Dani y Deborah se van y me dejan con mi mochila y mi abrigo negro en una de las tumbonas de piedra que pueden ver más arriba. Hace un calor considerable, en torno a 20 grados, bochorno casi. Hay familias jugueteando, la mayoría turistas. Me tumbo y saco mi libro de Agassi y por un momento todo es perfecto porque estamos el mar y yo y qué más se puede pedir. No solo eso: a mi lado, un señor tiene puestos a los Beatles. Todo empieza con un murmullo de "Here comes the sun" y luego pasa a "Nowhere man" y cuando se va me dan ganas de decirle que no, que se quede, que le echaremos de menos.
Decido poner yo mi propia música. "Suzanne", de Leonard Cohen. Estoy tumbado con la mochila entre las piernas, el libro entre las manos -vamos ya por 1997-, el mar delante, un principio de atardecer y me echo a llorar mientras escucho a Leonard Cohen y me acuerdo -asociación improbable- de Atenas.

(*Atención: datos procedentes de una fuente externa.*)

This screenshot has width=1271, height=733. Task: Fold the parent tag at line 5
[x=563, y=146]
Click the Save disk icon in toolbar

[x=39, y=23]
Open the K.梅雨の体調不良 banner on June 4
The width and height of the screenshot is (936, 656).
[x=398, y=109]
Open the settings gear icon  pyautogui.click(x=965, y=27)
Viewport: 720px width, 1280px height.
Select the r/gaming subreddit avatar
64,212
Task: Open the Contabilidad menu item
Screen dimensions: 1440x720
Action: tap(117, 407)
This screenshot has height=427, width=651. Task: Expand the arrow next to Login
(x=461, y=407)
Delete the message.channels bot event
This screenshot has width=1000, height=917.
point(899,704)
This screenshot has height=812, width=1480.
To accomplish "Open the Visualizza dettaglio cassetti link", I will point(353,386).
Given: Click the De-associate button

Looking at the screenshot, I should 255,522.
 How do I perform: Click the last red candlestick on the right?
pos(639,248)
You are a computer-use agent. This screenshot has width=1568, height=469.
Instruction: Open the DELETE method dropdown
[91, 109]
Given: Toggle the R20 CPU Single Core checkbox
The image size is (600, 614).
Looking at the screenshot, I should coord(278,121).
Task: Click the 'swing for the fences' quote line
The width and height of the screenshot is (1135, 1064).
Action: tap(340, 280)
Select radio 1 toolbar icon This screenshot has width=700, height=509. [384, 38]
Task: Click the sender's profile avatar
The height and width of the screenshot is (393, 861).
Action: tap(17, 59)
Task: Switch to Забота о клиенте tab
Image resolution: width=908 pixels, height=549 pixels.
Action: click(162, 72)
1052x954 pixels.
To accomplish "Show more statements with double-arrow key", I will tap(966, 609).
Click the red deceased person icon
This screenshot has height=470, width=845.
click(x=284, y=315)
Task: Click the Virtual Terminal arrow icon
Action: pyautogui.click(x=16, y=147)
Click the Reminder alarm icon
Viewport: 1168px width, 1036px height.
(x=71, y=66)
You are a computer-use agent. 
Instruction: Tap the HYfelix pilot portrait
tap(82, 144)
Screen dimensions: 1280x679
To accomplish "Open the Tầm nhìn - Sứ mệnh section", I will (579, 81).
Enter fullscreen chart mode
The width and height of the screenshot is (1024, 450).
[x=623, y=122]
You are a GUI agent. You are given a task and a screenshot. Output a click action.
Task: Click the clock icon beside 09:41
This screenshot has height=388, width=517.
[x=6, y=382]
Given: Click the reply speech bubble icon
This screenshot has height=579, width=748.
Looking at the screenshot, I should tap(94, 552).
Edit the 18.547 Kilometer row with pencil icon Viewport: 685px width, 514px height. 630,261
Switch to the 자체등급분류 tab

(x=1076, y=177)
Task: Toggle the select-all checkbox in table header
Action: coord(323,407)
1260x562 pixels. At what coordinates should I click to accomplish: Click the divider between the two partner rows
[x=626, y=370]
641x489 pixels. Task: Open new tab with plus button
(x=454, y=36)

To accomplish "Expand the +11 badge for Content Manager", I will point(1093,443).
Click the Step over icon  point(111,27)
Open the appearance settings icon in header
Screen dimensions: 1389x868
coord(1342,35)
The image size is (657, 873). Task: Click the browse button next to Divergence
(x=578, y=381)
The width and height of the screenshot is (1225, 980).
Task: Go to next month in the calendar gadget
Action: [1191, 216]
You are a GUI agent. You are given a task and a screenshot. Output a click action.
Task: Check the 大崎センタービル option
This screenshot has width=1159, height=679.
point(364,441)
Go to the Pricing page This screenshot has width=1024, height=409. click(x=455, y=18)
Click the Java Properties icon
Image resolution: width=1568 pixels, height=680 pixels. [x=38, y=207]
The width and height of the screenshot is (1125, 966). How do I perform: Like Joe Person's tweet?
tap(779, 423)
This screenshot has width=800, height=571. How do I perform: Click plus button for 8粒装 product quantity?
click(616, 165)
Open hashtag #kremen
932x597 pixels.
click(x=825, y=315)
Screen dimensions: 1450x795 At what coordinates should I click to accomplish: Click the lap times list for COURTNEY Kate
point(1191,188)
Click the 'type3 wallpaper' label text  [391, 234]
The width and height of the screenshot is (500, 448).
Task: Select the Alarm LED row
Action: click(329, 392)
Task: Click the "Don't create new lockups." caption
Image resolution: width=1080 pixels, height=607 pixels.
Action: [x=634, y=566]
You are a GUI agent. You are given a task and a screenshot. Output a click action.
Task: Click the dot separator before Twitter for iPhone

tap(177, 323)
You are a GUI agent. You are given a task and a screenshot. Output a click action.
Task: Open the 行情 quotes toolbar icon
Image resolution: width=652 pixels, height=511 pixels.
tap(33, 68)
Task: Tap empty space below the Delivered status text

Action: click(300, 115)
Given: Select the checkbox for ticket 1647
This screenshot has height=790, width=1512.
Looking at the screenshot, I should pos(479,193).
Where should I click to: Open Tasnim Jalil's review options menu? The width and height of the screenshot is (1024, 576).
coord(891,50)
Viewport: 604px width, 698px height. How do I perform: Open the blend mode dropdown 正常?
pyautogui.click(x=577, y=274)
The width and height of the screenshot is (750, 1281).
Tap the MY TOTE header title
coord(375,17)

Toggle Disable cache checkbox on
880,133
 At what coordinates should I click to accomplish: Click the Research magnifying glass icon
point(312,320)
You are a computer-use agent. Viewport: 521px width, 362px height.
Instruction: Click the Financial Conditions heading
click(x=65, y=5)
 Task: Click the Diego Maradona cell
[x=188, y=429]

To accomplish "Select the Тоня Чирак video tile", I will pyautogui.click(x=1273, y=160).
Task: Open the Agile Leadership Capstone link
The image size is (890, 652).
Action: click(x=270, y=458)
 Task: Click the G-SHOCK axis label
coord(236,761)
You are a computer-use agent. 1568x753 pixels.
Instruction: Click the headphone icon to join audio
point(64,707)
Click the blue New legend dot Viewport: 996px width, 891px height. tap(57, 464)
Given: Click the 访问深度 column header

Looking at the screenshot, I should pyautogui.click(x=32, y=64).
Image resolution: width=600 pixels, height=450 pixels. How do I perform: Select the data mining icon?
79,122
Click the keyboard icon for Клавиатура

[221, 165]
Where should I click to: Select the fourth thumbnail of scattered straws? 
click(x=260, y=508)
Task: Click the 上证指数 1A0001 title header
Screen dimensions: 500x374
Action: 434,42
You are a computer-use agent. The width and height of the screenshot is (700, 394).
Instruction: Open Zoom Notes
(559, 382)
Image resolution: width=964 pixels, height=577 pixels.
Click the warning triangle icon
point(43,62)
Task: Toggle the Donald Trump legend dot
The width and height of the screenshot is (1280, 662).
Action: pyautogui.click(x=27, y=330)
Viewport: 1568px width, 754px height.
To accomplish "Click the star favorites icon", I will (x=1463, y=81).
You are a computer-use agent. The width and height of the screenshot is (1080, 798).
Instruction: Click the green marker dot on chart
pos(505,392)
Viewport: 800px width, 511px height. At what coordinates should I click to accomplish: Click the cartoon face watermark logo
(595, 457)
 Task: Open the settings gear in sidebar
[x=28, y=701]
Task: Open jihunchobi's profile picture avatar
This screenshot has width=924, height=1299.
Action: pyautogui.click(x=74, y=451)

Al rato empieza a llover. No mucho. Lo justo para cerrar el libro y guardarlo pero no suficiente como para irse todavía. Los espigones se suceden. Enfrente, la mitad de las ventanas de la Torre Mapfre ya están encendidas. Me pregunto, igual que en Almería, si la gente de aquí se llega a acostumbrar a esto y me temo que la respuesta es que sí.
Esta es una perspectiva nueva, por eso me gusta. Las primeras perspectivas fueron las del barrio Gótico y luego se intercambiaron por una mezcla de Les Corts y Gràcia. Ahora es el Port Olimpic, cortesía de Sandra, Dani y sus paellas. Tengo la arena de la playa a mis pies pero llueve cada vez más y mi tren sale en dos horas. Calculo mal los tiempos y las distancias aquí. Han sido dos días agotadores, no sabría explicar por qué.
Quizá, simplemente, me haya costipado o algo así.